The Pennyrile Area Agency on Aging expects to provide 23,000 units of transportation in the next year and serve 58,000 congregate meals and 43,000 home-delivered meals through its Title I services.

Its homecare services are expected to include 12,000 units of homemaker services, 1,500 units of personal care, 45,000 home-delivered meals and 1,700 units of assessment in fiscal year 2020.

Collins noted that her staff of one part-time and 11 full-time employees provides home- and community-based services to 11,000 elderly and disabled individuals in the Pennyrile region.

Her agency also operates with the support of five personal service contracts, two interns and one AmeriCorps volunteer, according to Collins. Waiting list for services currently includes 406 people.

Sheila Clark, executive director of the West Kentucky Workforce Board, told board members that her agency is one of 10 workforce boards across the state and serves 17 western Kentucky counties.

The board assists adults and dislocated workers and offers on-the-job training services, and it also has four contracted out-of-school youth programs and one in-school program in Christian County, Clark said.

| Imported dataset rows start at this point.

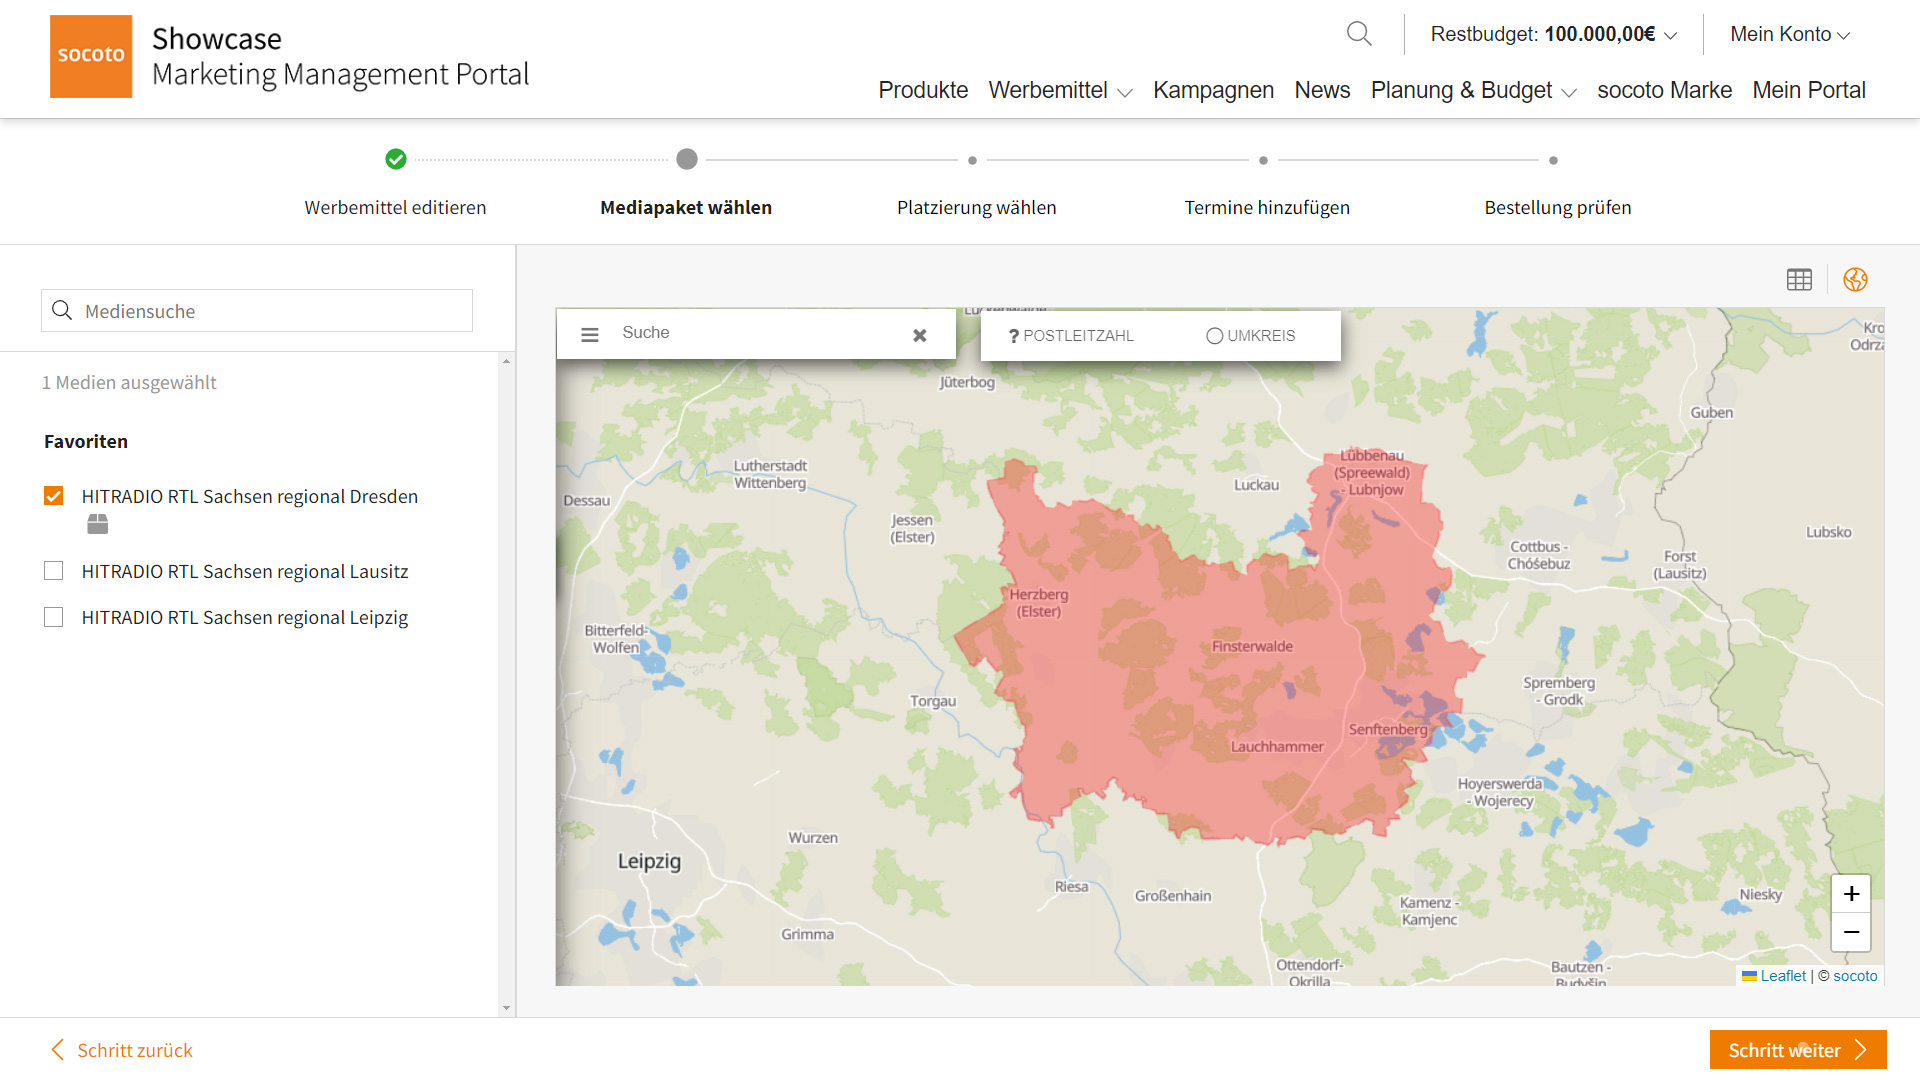The height and width of the screenshot is (1080, 1920).
Task: Click the socoto Marke menu item
Action: click(1664, 90)
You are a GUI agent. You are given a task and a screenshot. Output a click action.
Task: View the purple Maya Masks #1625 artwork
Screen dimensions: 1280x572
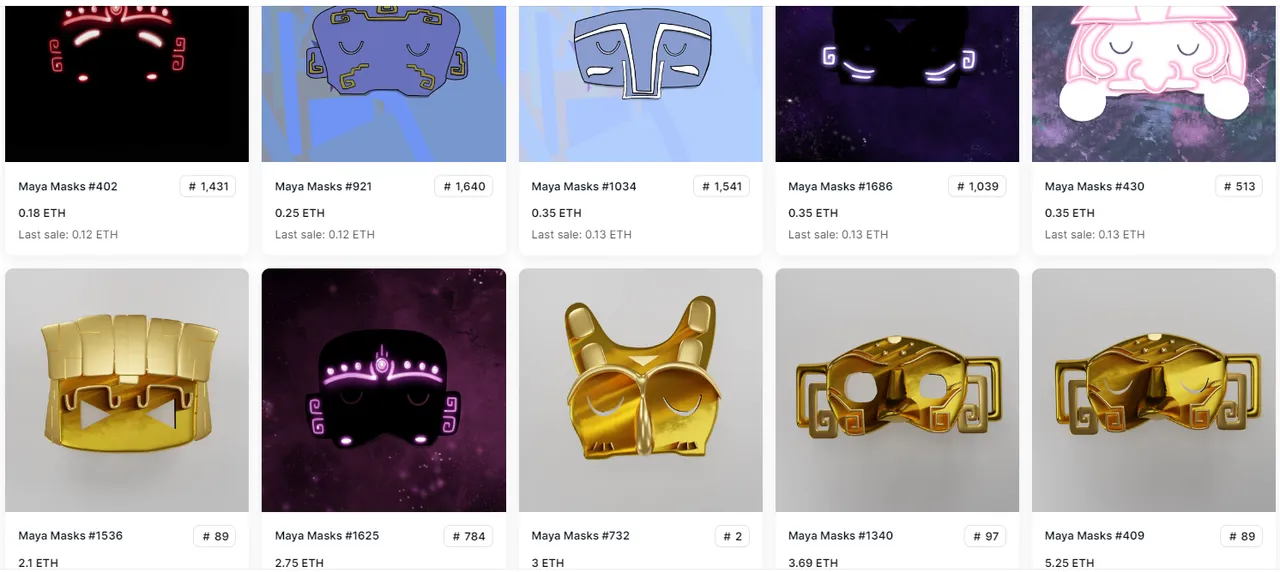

She added that her agency has a partnership with Campbell Strong to help soldiers transitioning from the military find jobs following their military service; that effort also assists soldiers' spouses.

It was funded through a $7.76 million grant from the U.S. Department of Labor and is a joint effort in partnership with the Northern Middle Tennessee Local Workforce Development Board.

The West Kentucky Workforce Board has four locations in Hopkinsville and elsewhere, and Clark noted that the board conducts a lot of career fairs at those four locations and off-site as well.

Following presentations from the three departments, PADD Executive Director Jason Vincent introduced Dan Wood, a magistrate with Crittenden County, and Mayor Jimmy Campbell of Kuttawa.

Both men will be active with the development district going forward.

Vincent also encouraged citizen members as well as officials from the PADD board to take part in the 44th Annual Governor's Local Issues Conference slated for Aug. 28-30 at the Galt House in Louisville.